Wet Etching Process:

The wet etching process begins with the removal of any residual stresses present in the part. This prevents any warping during the machining process. The part undergoes a pre-processing operation of extensive cleaning and degreasing, which ensures that the masking agent used in the machining process adheres well to the part. The masking agent is then applied to the part.

A variety of masking agents are used in wet etching, and include special tapes or paints known as maskants, Some of the other masking materials that are commonly used are elastomers such as neoprene and rubber, as well as different plastics, including polyvinyl chloride (PVC), polystyrene, and polyethylene.

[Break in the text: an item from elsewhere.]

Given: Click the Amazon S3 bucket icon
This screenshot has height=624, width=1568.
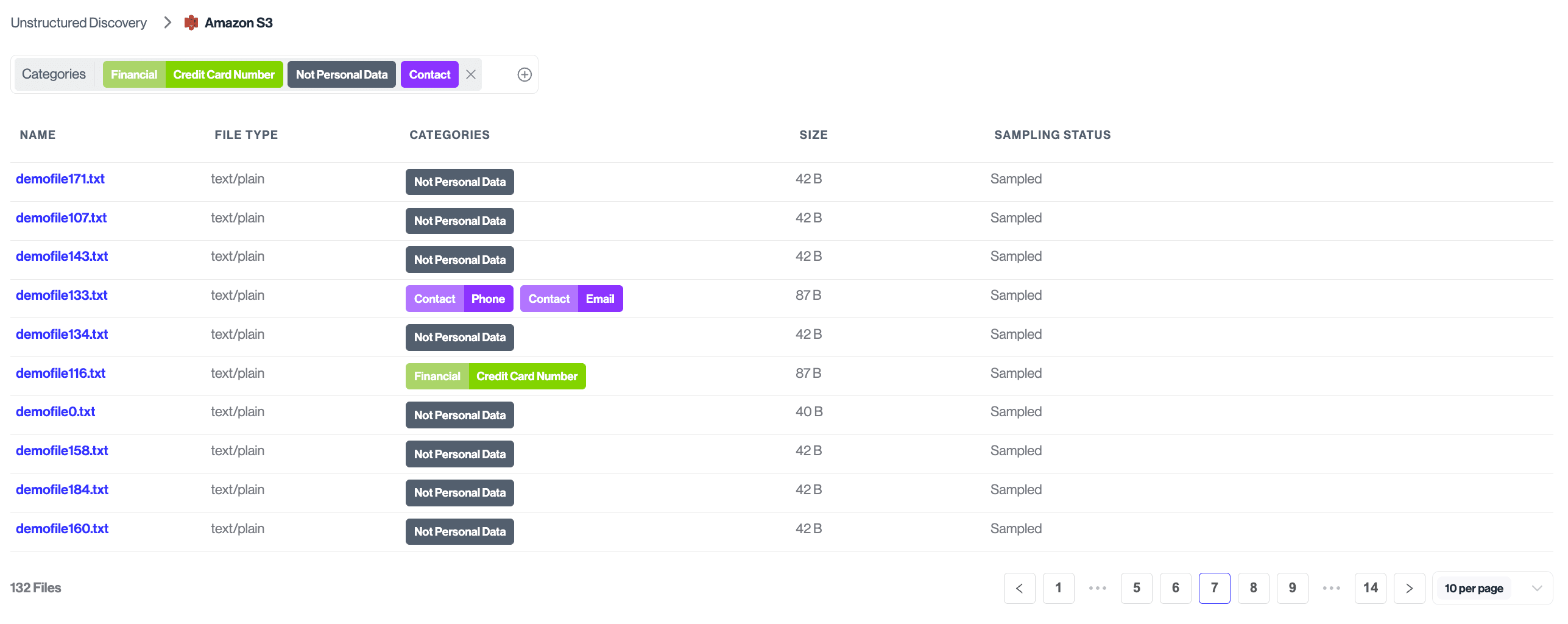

After applying the masking agent, the areas of the part selected for etching are to be cleared of any masking. This is usually facilitated by the scribe and peel technique of removing masking. On removal of the masking, the areas that are to be etched are exposed and the part is ready to be etched. The part is immersed in a tank filled with a reagent that is used to etch the exposed areas of the part. To ensure a good rate of material removal from the part, the temperature of the reagent and its agitation should be considered.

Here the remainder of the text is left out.